### WORK ORDER 1:
Using the blog post on overcoming a fear of surfing, answer each question:
(a) Where did the writer first try surfing?
(b) What four dangers did the first surfing instructor name?
(c) According to the front desk in Step 1, what is Tofino?
### WORK ORDER 2:
For each statement, state whether it agrees with the blog post on overcoming a fear of surfing. Support each answer with a quotation from the post.
(a) The writer's first attempt at surfing was successful.
(b) The writer says fears are often acquired through a bad experience.
(c) When calling the front desk in Step 1, the writer had already committed to going out in the waves.

### PASSAGE PROVIDED:
-*-*-

Angela Leong
Written & Posted by Angela LeongRegistered Clinical Counsellor, Founder of AEM

Mastering Fear: A Guide to Overcoming Your Toughest Challenges

09 Dec, 2021
how to get on a big wave teaches us exposure hierarchies

I need to tell you the story of how I conquered my primal fear of surfing.

Why was it so terrifying to me?

Maybe because my first surfing experience was in Southern Australia. Where my surfing instructor told me about all the ways I could die or seriously injure myself in the ocean and just told us to get out there. If you want to know what were the things: it was either shark, jellyfish, rocks or rip-tide. She was not a very good instructor, as she simply told us all the ways we could die and just told us to go out there and try it. And yes, I still went out there, unsuccessfully. So I’m not sure if I’m more afraid of harming myself or being unsuccessful at surfing. Probably a little bit of both.

Anyways, it’s not uncommon for people to have fears. Fears of being in an accident, fear of injuring yourself, fear of dying. Whether you’re skiing, surfing or simply out in city traffic. They are often acquired via having a bad experience with something, such as it was in my case.

Here’s how I conquered my fear of surfing:

Step 1. I called the front desk and simply inquired about the experience. I had not committed to going out in the waves yet. I just wanted to talk about going out there. I confessed I was terrified but I wanting to try. She was thankfully so kindly re-assuring. She said that Tofino is one of the best places in the world to learn how to surf. I asked her about the weather, the size of the waves. For me more information gave me an illusion of control. And it helped.

-*-*-

### MATERIAL SHOWN:

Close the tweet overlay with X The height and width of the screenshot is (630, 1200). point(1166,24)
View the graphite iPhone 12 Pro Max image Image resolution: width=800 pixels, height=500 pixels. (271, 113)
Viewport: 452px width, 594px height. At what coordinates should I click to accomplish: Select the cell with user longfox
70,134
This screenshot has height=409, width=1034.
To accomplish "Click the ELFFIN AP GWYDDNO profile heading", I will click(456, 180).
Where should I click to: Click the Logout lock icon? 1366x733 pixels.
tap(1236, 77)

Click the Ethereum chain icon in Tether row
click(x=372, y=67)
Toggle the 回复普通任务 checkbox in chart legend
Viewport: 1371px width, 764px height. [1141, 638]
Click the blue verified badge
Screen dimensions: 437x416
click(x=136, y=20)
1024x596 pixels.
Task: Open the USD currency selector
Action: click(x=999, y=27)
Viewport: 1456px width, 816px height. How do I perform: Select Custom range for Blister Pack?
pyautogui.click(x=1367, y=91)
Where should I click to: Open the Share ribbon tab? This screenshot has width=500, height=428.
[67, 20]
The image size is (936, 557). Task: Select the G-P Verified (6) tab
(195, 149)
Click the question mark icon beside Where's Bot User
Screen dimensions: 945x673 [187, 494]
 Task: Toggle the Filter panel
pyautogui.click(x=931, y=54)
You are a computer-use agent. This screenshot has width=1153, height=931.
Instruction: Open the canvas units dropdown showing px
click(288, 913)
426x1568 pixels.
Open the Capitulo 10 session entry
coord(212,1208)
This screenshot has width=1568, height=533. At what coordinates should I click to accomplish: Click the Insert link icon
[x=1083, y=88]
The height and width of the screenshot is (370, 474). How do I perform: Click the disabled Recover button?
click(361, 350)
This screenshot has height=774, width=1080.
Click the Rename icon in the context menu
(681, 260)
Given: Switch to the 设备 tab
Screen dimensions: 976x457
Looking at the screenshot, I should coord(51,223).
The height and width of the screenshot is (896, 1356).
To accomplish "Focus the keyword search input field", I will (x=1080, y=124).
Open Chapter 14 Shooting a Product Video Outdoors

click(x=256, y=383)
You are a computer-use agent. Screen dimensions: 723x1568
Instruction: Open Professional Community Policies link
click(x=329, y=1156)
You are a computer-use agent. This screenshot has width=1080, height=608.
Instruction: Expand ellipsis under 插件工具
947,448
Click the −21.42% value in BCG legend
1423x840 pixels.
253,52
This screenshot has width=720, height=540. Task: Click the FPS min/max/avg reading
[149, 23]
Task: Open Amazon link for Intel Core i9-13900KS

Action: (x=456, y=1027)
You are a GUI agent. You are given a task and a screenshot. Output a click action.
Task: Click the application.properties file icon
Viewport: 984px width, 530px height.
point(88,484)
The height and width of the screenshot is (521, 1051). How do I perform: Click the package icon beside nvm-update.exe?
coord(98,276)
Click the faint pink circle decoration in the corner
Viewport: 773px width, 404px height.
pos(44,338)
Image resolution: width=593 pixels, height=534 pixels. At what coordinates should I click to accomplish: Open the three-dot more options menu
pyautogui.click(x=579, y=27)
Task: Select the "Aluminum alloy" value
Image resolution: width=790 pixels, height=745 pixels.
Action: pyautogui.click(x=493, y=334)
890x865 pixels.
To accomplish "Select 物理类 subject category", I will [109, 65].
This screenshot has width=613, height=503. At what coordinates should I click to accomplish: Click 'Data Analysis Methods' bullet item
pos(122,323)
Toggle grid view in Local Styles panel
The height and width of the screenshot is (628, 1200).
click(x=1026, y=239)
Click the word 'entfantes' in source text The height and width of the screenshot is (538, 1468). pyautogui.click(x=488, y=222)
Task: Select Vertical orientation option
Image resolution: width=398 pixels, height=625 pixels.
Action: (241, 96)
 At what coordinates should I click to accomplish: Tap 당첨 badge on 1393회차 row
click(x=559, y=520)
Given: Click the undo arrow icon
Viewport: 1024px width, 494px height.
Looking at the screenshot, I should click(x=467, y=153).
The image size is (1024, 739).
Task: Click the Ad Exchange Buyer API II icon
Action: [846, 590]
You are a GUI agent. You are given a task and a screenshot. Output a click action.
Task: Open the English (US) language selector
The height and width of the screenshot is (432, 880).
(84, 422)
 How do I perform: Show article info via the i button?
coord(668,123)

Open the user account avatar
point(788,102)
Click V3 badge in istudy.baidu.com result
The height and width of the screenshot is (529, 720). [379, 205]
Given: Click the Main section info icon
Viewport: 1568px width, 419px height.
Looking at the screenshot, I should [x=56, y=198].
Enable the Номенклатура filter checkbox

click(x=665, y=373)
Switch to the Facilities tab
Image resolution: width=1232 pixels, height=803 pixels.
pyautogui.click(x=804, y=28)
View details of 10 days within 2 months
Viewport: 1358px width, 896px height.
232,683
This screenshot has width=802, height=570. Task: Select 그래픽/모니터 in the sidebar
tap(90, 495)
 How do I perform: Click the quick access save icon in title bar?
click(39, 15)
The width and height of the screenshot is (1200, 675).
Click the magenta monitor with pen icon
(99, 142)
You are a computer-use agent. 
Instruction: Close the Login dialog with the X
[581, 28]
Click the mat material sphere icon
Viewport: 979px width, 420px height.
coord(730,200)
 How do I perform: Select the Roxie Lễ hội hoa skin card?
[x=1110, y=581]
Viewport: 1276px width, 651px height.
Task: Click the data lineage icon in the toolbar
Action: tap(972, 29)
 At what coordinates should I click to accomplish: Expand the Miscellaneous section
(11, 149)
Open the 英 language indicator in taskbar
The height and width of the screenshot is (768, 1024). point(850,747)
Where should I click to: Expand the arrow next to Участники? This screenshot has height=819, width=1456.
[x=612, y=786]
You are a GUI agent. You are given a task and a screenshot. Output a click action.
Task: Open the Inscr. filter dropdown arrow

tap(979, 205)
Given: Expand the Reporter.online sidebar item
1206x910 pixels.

-*-*-

### PROBLEM SOLUTION 1:
(a) Southern Australia.
(b) Shark, jellyfish, rocks or rip-tide.
(c) One of the best places in the world to learn how to surf.

### PROBLEM SOLUTION 2:
(a) No: "And yes, I still went out there, unsuccessfully."
(b) Yes: "They are often acquired via having a bad experience with something"
(c) No: "I had not committed to going out in the waves yet."